> **GIVEN EXERCISE**
Put every line of the items below into a JSON list of strings, with one string per line and blank lines left out.

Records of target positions
___
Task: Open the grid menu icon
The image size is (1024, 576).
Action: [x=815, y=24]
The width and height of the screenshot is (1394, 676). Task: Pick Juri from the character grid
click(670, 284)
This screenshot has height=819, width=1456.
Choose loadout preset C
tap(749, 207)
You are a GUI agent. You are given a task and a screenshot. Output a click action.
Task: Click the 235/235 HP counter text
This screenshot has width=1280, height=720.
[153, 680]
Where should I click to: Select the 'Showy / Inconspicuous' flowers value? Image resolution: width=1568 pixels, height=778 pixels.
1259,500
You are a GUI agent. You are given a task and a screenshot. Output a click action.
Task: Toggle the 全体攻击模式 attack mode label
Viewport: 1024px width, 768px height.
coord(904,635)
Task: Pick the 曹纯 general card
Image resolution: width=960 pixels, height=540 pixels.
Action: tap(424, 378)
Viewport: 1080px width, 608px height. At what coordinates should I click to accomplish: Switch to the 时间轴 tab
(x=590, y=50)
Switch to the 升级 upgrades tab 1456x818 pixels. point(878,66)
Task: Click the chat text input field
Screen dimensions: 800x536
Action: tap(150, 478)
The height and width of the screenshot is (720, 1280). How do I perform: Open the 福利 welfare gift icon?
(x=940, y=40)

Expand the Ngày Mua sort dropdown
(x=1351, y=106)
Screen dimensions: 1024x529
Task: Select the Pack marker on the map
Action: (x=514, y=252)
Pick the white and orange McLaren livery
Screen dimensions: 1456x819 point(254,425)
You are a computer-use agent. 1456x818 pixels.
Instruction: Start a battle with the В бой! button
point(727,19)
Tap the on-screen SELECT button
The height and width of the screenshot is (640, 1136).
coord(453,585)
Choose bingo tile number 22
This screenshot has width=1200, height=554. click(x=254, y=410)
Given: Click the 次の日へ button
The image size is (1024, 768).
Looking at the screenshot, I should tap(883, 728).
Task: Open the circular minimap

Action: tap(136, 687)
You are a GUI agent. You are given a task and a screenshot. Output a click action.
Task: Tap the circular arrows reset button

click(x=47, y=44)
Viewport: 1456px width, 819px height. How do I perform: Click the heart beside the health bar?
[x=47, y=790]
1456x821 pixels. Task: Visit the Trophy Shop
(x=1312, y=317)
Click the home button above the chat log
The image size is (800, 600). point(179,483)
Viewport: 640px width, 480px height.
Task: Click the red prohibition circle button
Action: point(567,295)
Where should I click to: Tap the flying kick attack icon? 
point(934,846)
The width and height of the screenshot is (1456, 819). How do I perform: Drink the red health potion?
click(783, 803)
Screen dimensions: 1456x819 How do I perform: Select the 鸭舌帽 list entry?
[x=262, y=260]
___
> **WRITTEN SOLUTION**
[
  "Task: Open the grid menu icon",
  "The image size is (1024, 576).",
  "Action: [x=815, y=24]",
  "The width and height of the screenshot is (1394, 676). Task: Pick Juri from the character grid",
  "click(670, 284)",
  "This screenshot has height=819, width=1456.",
  "Choose loadout preset C",
  "tap(749, 207)",
  "You are a GUI agent. You are given a task and a screenshot. Output a click action.",
  "Task: Click the 235/235 HP counter text",
  "This screenshot has width=1280, height=720.",
  "[153, 680]",
  "Where should I click to: Select the 'Showy / Inconspicuous' flowers value? Image resolution: width=1568 pixels, height=778 pixels.",
  "1259,500",
  "You are a GUI agent. You are given a task and a screenshot. Output a click action.",
  "Task: Toggle the 全体攻击模式 attack mode label",
  "Viewport: 1024px width, 768px height.",
  "coord(904,635)",
  "Task: Pick the 曹纯 general card",
  "Image resolution: width=960 pixels, height=540 pixels.",
  "Action: tap(424, 378)",
  "Viewport: 1080px width, 608px height. At what coordinates should I click to accomplish: Switch to the 时间轴 tab",
  "(x=590, y=50)",
  "Switch to the 升级 upgrades tab 1456x818 pixels. point(878,66)",
  "Task: Click the chat text input field",
  "Screen dimensions: 800x536",
  "Action: tap(150, 478)",
  "The height and width of the screenshot is (720, 1280). How do I perform: Open the 福利 welfare gift icon?",
  "(x=940, y=40)",
  "Expand the Ngày Mua sort dropdown",
  "(x=1351, y=106)",
  "Screen dimensions: 1024x529",
  "Task: Select the Pack marker on the map",
  "Action: (x=514, y=252)",
  "Pick the white and orange McLaren livery",
  "Screen dimensions: 1456x819 point(254,425)",
  "You are a computer-use agent. 1456x818 pixels.",
  "Instruction: Start a battle with the В бой! button",
  "point(727,19)",
  "Tap the on-screen SELECT button",
  "The height and width of the screenshot is (640, 1136).",
  "coord(453,585)",
  "Choose bingo tile number 22",
  "This screenshot has width=1200, height=554. click(x=254, y=410)",
  "Given: Click the 次の日へ button",
  "The image size is (1024, 768).",
  "Looking at the screenshot, I should tap(883, 728).",
  "Task: Open the circular minimap",
  "Action: tap(136, 687)",
  "You are a GUI agent. You are given a task and a screenshot. Output a click action.",
  "Task: Tap the circular arrows reset button",
  "click(x=47, y=44)",
  "Viewport: 1456px width, 819px height. How do I perform: Click the heart beside the health bar?",
  "[x=47, y=790]",
  "1456x821 pixels. Task: Visit the Trophy Shop",
  "(x=1312, y=317)",
  "Click the home button above the chat log",
  "The image size is (800, 600). point(179,483)",
  "Viewport: 640px width, 480px height.",
  "Task: Click the red prohibition circle button",
  "Action: point(567,295)",
  "Where should I click to: Tap the flying kick attack icon? ",
  "point(934,846)",
  "The width and height of the screenshot is (1456, 819). How do I perform: Drink the red health potion?",
  "click(783, 803)",
  "Screen dimensions: 1456x819 How do I perform: Select the 鸭舌帽 list entry?",
  "[x=262, y=260]"
]